'''
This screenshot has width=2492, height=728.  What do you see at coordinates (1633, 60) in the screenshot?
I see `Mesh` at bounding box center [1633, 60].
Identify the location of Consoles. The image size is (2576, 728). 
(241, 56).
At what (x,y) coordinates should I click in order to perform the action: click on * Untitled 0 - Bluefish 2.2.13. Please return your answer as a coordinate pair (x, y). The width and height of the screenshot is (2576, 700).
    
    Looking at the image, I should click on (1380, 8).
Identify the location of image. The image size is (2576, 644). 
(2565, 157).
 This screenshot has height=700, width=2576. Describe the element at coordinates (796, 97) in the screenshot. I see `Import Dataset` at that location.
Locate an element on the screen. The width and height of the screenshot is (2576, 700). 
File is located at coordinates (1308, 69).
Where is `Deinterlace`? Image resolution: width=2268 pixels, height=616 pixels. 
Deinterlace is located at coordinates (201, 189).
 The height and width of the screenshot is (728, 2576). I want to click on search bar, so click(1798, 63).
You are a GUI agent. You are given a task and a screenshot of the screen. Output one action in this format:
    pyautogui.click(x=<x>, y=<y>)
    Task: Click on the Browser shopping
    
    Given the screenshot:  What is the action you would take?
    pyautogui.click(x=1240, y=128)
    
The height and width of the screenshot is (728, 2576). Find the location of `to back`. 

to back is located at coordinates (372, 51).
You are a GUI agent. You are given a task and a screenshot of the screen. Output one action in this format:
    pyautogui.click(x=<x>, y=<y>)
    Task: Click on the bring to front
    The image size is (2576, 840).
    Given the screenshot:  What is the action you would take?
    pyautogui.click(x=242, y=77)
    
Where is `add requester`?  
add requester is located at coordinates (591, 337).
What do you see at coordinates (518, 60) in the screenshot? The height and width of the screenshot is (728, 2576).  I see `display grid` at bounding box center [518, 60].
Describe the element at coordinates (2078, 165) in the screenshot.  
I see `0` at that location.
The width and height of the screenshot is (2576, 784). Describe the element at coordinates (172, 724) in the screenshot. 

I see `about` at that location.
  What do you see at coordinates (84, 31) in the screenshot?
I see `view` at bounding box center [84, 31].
'''
## Set task
Render the lines running from the line with "pixels, height=616 pixels." through the line with "The height and width of the screenshot is (728, 2576). I" as a Markdown table. Use the columns Row and Text, holding a row number and each line, and skip any blank lines.

## The result
| Row | Text |
|---|---|
| 1 | Where is `Deinterlace`? Image resolution: width=2268 pixels, height=616 pixels.  |
| 2 | Deinterlace is located at coordinates (201, 189). |
| 3 |  The height and width of the screenshot is (728, 2576). I want to click on search bar, so click(1798, 63). |